■ TAREA 1 ■
Según el extracto, ¿qué bien escaso ofrecen las nuevas autopistas por el que se cobra?
■ TAREA 2 ■
Enumere todo lo que, según la primera oración del extracto, el Estado contemporáneo pudo hacer.

■ EXTRACTO DE PÁGINA ■
----------
Así que el Estado contemporáneo pudo construir grandes obras de infraestructura y comunicaciones, impulsar la industrialización, ofrecer sistemas de seguros sociales y de previsión legalmente obligatorios, garantizar una mínima cobertura de salud y de educación, exigir la seguridad y cierta cuota de solidaridad en las relaciones laborales, entronizar una burocracia activa y, en ocasiones, efectiva también. El Estado fue capaz, sobre todo, mediante diversos mecanismos, de redistribuir los ingresos.
En fin, no pretendo olvidar los daños, las parálisis, la inercia y pasividad espantosa que se inyectó en los ciudadanos. Mi punto es simplemente que se justificaba cobrar impuestos para tantas cosas, tantas de ellas muy buenas (por lo menos pienso, sin considerarme estatista, que sin el impulso estatal nunca se habría expandido la enseñanza escolar como lo hizo a lo largo del siglo XX). Y una de ellas fue la construcción, mantención y mejoramiento de caminos y puentes, calles y avenidas y callejuelas.
Lo increíble del socialismo liberal es que, cuando se apodera del Estado, lo engorda y crea más fuentes de trabajo (burocrático), como todo socialismo; pero, además, por lo de liberal, privatiza empresas e instituciones públicas, otorga concesiones de puertos y aeropuertos y autopistas y . . . ¡hemos llegado!
Ahora hay que pagar los mismos o más impuestos, que antes iban, entre otras cosas, a financiar el transporte y las comunicaciones; pero, además, hay que pagar el transporte y las comunicaciones, porque —nos dicen los solidarios de siempre— es impresentable que se financien con impuestos los costos de caminos que pueden ser pagados por los ricos.
Los que pagan los impuestos, pagan dos veces. Porque es impresentable que paguen solamente sus impuestos y no paguen además lo que les cuesta vivir.
¿Y qué? ¿Te vas a escandalizar, apreciado lupadicto? ¿Acaso no ha sido lo mismo con la educación pagada, que es para los que pueden pagarla —¡obvio!—, que son los mismos que financian con impuestos la educación gratuita?
De manera que la lógica interna de las autopistas concesionadas, urbanas e interurbanas, lleva como de la mano a que los usuarios, que son los más ricos, paguen doble o triple: con sus impuestos, como antes, y como privados que usan un servicio público concesionado.
Y con esto pasamos al problema de los negros, al que volveremos en otra entrega. Porque todos pagan, mas ¿cómo pagan los negros?
El Estado liberal no puede discriminar entre altos y bajos, entre cristianos y paganos, entre blancos y negros, entre varones y mujeres, entre europeos e indios.
Solamente puede discriminar entre ricos y pobres.
Más aún: está obligado a hacerlo.
En efecto, las nuevas autopistas son pagadas porque ofrecen algo especial, un bien escaso: velocidad, tiempo, descongestión. La lógica de las concesiones, por tanto, funciona si el precio se determina según la disposición a pagar de los usuarios, que produzca el estado óptimo de uso de la autopista: un precio ni tan alto que apenas se use —que demasiados opten por las vías alternativas— ni tan bajo que los usuarios sean demasiados, y no se produzca la descongestión ni la velocidad ofrecidas.
Por otra parte, una determinación del precio basada en la disposición a pagar por ir más rápido y así ahorrar tiempo tendría que resultar rentable también para los dueños de la concesión, precisamente porque están vendiendo su producto al precio óptimo.
El resultado es la segregación de los negros, como veremos en otro capítulo.
----------
■ DATOS PROPORCIONADOS ■
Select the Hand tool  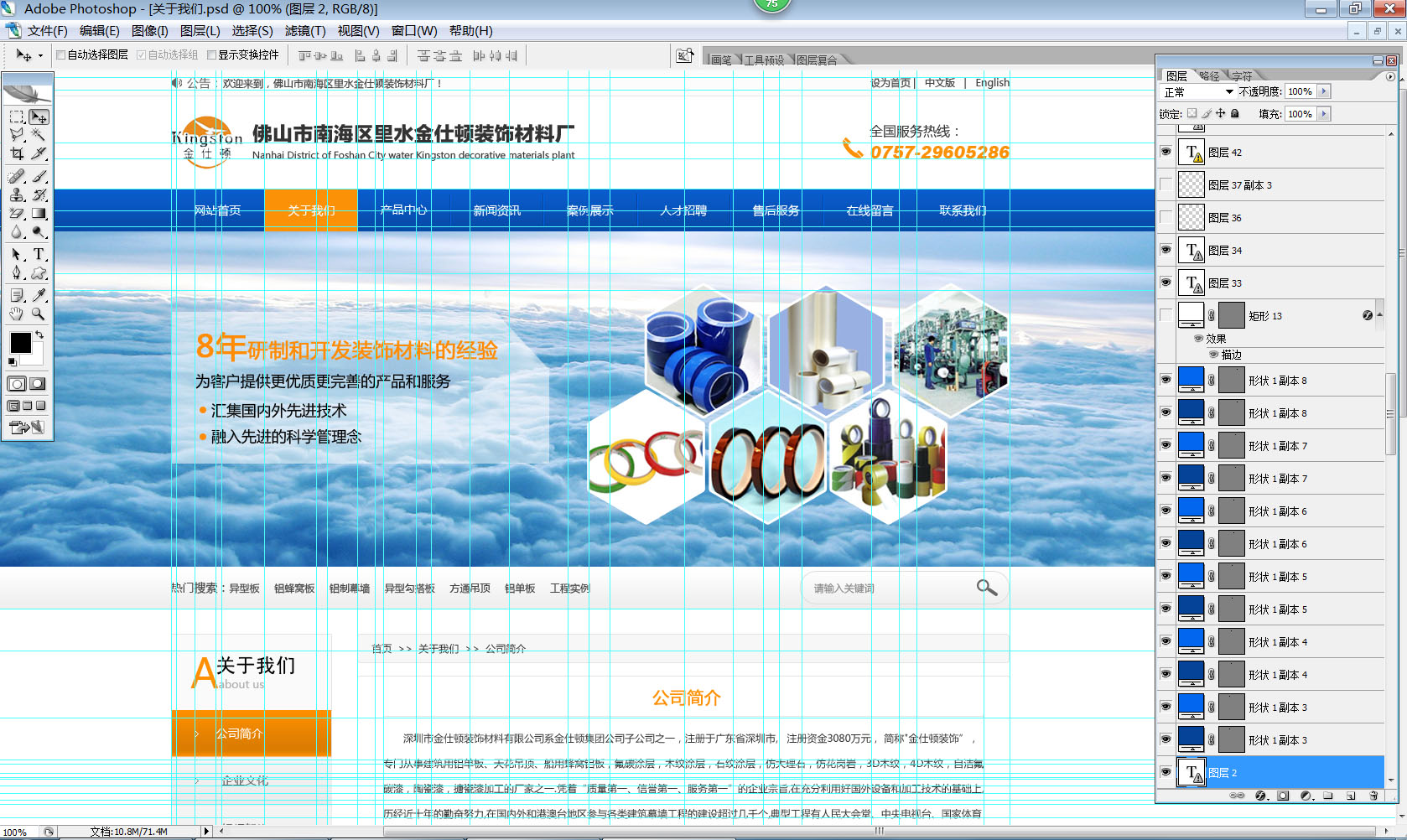coord(17,314)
----------
■ SOLUCIÓN 1 ■
Velocidad, tiempo y descongestión.

■ SOLUCIÓN 2 ■
- Construir grandes obras de infraestructura y comunicaciones
- Impulsar la industrialización
- Ofrecer sistemas de seguros sociales y de previsión legalmente obligatorios
- Garantizar una mínima cobertura de salud y de educación
- Exigir la seguridad y cierta cuota de solidaridad en las relaciones laborales
- Entronizar una burocracia activa y, en ocasiones, efectiva también